West Ham United are the subject of takeover interest from Czech billionaire Daniel Kretinsky, according to multiple reports.
Kretinsky, who co-owns Sparta Prague and holds major stakes in the Royal Mail and Sainsbury’s, is said to be close to buying a 27 per cent stake in the Premier League club.
The deal, first reported by The Athletic, would value West Ham at £600m-£700m, so would therefore be worth an initial £160m-£190m.
Kretinksy, 46, also owns Central Europe’s largest energy group, Energeticky a prumyslovy, and is worth an estimated $4bn (£2.9bn), according to Forbes.
Negotiations have included an option to take full control of the club at a later date, according to Sky News.

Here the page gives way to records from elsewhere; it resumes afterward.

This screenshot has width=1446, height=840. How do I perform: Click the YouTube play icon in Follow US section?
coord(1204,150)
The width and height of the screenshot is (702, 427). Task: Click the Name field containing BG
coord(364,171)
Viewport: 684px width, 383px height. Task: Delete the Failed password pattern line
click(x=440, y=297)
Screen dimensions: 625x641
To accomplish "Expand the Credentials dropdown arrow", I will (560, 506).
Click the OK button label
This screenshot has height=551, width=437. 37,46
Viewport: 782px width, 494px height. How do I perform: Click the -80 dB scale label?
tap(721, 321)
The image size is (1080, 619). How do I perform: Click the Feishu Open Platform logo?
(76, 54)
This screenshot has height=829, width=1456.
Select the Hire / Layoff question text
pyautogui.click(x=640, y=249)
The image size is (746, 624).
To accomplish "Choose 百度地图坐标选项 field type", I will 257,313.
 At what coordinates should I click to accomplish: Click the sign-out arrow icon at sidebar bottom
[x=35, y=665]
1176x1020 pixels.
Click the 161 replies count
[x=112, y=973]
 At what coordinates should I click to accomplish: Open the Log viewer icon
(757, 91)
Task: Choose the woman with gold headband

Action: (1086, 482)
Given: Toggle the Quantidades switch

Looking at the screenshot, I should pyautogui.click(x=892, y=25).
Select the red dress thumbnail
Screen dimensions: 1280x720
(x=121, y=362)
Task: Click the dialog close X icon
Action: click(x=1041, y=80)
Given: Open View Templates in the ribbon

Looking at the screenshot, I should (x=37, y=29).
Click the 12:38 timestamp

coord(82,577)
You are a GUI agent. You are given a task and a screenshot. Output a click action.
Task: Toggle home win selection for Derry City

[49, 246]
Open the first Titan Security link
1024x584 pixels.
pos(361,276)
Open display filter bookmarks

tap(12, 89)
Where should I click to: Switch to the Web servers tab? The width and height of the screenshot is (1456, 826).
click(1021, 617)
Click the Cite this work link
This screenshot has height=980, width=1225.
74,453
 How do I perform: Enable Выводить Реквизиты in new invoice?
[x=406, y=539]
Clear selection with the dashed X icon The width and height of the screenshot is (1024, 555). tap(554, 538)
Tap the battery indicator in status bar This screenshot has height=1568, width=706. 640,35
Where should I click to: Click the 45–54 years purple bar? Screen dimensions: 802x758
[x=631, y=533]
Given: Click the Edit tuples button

His investment would strengthen the team’s Czech connections. Midfielder Tomas Soucek and defender Vladimir Coufal are both regulars for the national team.
West Ham have been owned by David Sullivan and David Gold since 2010, when the former Birmingham City bosses bought the east London club out of financial distress.
The Hammers have since been through a turbulent decade involving a move from their old Upton Park ground to the repurposed Olympic Stadium.
But they have enjoyed a return to form in then last 18 months under manager David Moyes, who led them into the Europa League and currently has them fourth in the English top flight.
West Ham have been contacted for comment.